### Problem details
Copy out, unchanged, the items from the line containing "Tap the HomeLink garage icon" through the line containing "Action: 1391,213", including both of those lines.

### Exercise inputs
########

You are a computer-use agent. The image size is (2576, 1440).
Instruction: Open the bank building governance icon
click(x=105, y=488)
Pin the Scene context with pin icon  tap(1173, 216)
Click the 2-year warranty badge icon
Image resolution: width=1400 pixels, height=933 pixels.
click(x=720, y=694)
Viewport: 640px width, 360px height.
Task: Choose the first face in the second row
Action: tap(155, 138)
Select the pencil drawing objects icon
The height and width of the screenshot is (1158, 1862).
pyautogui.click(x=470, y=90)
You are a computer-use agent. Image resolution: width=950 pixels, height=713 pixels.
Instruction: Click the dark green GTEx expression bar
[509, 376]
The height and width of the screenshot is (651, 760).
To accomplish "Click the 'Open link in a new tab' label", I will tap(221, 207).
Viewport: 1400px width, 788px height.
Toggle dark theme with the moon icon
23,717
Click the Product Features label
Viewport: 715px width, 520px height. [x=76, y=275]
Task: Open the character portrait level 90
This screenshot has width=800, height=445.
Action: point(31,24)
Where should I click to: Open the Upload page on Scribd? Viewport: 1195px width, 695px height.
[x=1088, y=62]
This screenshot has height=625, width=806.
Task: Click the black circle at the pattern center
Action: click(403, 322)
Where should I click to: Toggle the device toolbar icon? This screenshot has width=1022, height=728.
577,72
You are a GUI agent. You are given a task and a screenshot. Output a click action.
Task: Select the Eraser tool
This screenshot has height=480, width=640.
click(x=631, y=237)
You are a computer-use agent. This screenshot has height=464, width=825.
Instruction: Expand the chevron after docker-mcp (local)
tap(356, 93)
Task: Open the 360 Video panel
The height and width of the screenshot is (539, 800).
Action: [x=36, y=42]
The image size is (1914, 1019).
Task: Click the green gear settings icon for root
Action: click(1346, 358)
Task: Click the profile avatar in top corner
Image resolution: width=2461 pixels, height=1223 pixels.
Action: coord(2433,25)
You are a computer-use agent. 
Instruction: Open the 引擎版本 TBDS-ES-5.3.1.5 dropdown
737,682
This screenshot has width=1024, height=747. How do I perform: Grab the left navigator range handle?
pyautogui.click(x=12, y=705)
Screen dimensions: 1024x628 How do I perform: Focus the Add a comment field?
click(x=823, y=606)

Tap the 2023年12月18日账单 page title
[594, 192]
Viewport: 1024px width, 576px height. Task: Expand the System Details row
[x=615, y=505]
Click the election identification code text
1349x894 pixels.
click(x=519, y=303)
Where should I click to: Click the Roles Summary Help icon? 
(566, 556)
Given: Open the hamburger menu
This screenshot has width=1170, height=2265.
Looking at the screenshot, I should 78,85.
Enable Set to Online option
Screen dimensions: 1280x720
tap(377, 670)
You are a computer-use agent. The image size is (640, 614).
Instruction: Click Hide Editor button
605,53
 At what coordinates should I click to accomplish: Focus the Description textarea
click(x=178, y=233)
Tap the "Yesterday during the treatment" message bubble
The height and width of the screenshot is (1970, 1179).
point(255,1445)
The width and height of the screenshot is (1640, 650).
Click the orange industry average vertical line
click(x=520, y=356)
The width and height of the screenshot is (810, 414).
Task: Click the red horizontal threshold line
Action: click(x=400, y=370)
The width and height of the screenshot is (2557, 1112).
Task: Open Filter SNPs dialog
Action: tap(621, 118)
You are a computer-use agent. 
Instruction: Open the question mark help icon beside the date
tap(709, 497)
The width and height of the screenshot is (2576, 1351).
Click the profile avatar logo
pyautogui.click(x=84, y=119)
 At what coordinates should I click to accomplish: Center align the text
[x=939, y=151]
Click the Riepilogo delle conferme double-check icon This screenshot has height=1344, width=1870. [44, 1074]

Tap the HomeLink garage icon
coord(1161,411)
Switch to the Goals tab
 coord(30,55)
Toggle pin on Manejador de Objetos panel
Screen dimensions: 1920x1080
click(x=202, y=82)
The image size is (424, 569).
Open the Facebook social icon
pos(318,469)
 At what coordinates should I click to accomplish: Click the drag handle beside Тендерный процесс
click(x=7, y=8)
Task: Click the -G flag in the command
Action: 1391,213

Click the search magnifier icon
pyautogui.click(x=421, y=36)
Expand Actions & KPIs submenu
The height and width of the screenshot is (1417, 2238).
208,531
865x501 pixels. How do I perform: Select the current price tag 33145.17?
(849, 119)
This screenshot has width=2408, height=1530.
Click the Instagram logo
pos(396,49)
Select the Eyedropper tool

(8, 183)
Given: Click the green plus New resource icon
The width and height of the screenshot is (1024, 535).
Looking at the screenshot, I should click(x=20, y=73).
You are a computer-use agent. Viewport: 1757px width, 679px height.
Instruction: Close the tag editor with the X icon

########

### Response to this task
Tap the HomeLink garage icon
coord(1161,411)
Switch to the Goals tab
 coord(30,55)
Toggle pin on Manejador de Objetos panel
Screen dimensions: 1920x1080
click(x=202, y=82)
The image size is (424, 569).
Open the Facebook social icon
pos(318,469)
 At what coordinates should I click to accomplish: Click the drag handle beside Тендерный процесс
click(x=7, y=8)
Task: Click the -G flag in the command
Action: 1391,213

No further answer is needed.